**Problem statement:** Transcribe every record as it stands and set the images aside.

**Input data:**
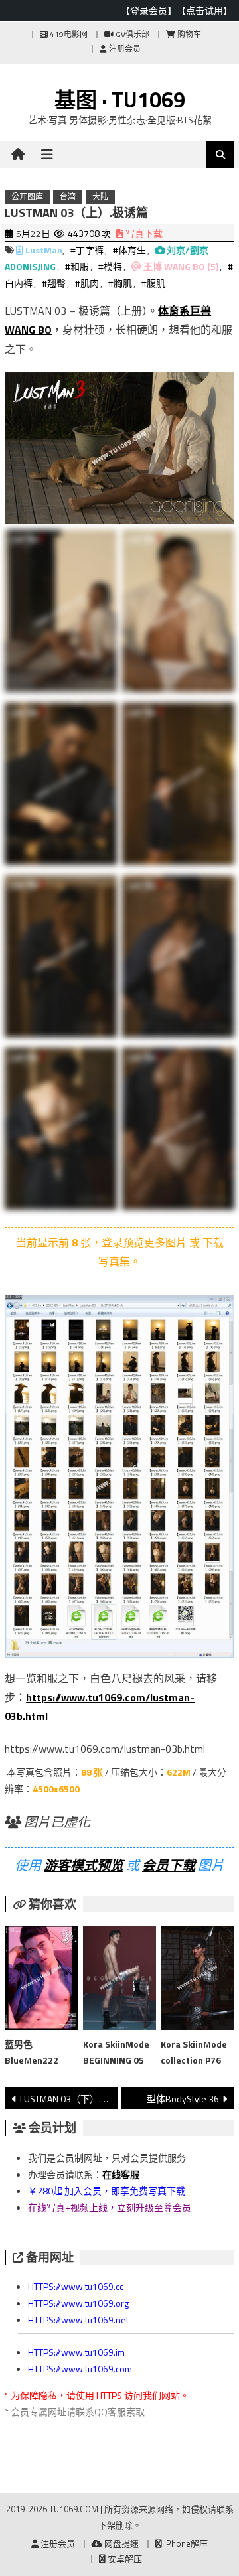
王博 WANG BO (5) (180, 266)
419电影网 (68, 34)
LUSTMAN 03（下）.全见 (68, 2099)
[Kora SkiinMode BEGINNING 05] (119, 1980)
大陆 (100, 196)
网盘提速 (120, 2543)
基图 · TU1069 (119, 99)
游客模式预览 (83, 1865)
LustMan (43, 250)
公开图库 (27, 196)
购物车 (188, 34)
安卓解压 (124, 2558)
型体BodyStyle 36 (183, 2099)
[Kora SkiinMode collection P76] (197, 1981)
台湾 (68, 196)
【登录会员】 (149, 10)
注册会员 (124, 48)
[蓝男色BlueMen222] (41, 1981)
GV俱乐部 (131, 34)
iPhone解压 (185, 2543)
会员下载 (168, 1865)
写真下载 (143, 233)
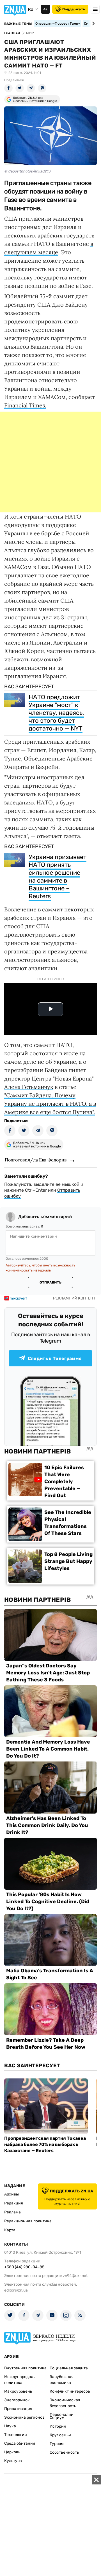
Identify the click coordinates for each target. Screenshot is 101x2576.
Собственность (64, 2452)
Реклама (12, 2212)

**Your response:**
王博 WANG BO (5) (180, 266)
419电影网 (68, 34)
LUSTMAN 03（下）.全见 (68, 2099)
[Kora SkiinMode BEGINNING 05] (119, 1980)
大陆 (100, 196)
网盘提速 (120, 2543)
基图 · TU1069 (119, 99)
游客模式预览 (83, 1865)
LustMan (43, 250)
公开图库 (27, 196)
购物车 (188, 34)
安卓解压 (124, 2558)
型体BodyStyle 36 (183, 2099)
[Kora SkiinMode collection P76] (197, 1981)
台湾 (68, 196)
【登录会员】 (149, 10)
注册会员 (124, 48)
[蓝男色BlueMen222] (41, 1981)
GV俱乐部 (131, 34)
iPhone解压 (185, 2543)
会员下载 (168, 1865)
写真下载 (143, 233)
Identify the click coordinates for each target. Screenshot is 101x2576.
Собственность (64, 2452)
Реклама (12, 2212)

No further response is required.